* _Exercise aim_: The entries are to be output word for word, with the pictures omitted.

Data for this exercise below:

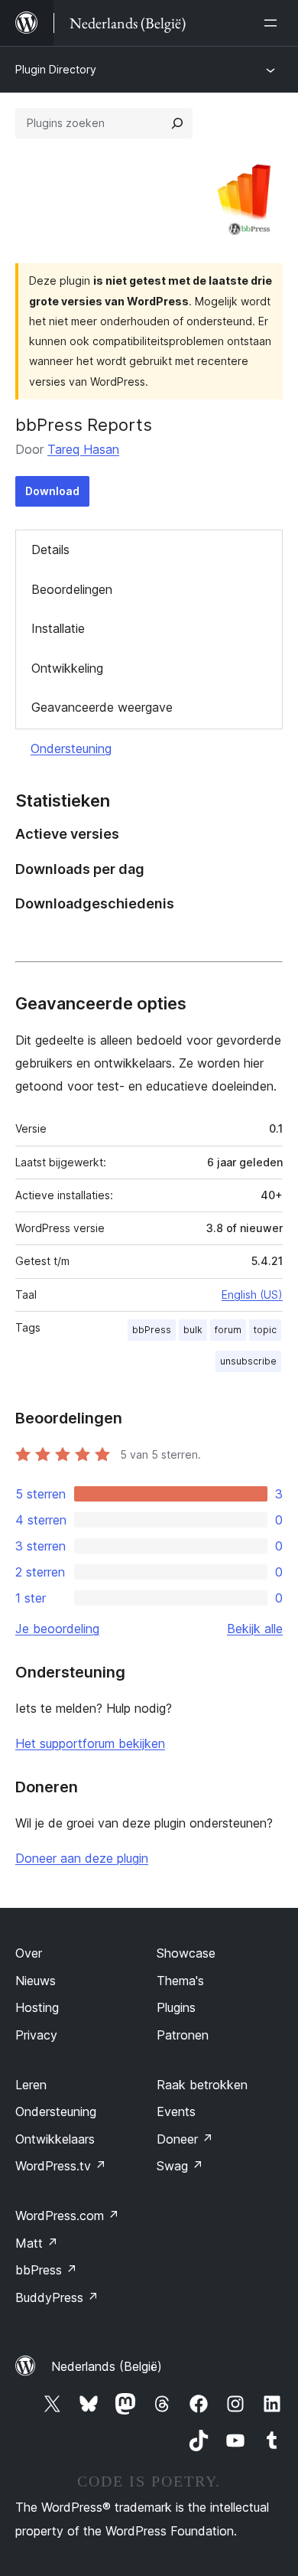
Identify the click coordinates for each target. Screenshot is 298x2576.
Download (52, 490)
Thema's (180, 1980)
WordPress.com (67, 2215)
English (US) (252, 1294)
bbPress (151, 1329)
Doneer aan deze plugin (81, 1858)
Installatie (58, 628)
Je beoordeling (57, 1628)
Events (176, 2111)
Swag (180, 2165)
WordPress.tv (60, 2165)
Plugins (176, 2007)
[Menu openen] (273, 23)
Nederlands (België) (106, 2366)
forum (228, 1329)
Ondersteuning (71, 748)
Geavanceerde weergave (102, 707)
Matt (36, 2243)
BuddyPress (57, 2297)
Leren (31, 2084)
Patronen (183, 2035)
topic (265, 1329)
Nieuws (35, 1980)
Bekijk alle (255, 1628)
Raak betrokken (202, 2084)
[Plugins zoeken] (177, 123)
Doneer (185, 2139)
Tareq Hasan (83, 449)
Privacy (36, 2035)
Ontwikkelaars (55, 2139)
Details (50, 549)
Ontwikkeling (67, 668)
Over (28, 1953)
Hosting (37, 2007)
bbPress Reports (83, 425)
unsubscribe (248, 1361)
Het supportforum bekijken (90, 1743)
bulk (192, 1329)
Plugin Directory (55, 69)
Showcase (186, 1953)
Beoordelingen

End of Data for this exercise.

* _Written solution_:
Identify the click coordinates for each target. Screenshot is 298x2576.
Download (52, 490)
Thema's (180, 1980)
WordPress.com (67, 2215)
English (US) (252, 1294)
bbPress (151, 1329)
Doneer aan deze plugin (81, 1858)
Installatie (58, 628)
Je beoordeling (57, 1628)
Events (176, 2111)
Swag (180, 2165)
WordPress.tv (60, 2165)
Plugins (176, 2007)
[Menu openen] (273, 23)
Nederlands (België) (106, 2366)
forum (228, 1329)
Ondersteuning (71, 748)
Geavanceerde weergave (102, 707)
Matt (36, 2243)
BuddyPress (57, 2297)
Leren (31, 2084)
Patronen (183, 2035)
topic (265, 1329)
Nieuws (35, 1980)
Bekijk alle (255, 1628)
Raak betrokken (202, 2084)
[Plugins zoeken] (177, 123)
Doneer (185, 2139)
Tareq Hasan (83, 449)
Privacy (36, 2035)
Ontwikkelaars (55, 2139)
Details (50, 549)
Ontwikkeling (67, 668)
Over (28, 1953)
Hosting (37, 2007)
bbPress Reports (83, 425)
unsubscribe (248, 1361)
Het supportforum bekijken (90, 1743)
bulk (192, 1329)
Plugin Directory (55, 69)
Showcase (186, 1953)
Beoordelingen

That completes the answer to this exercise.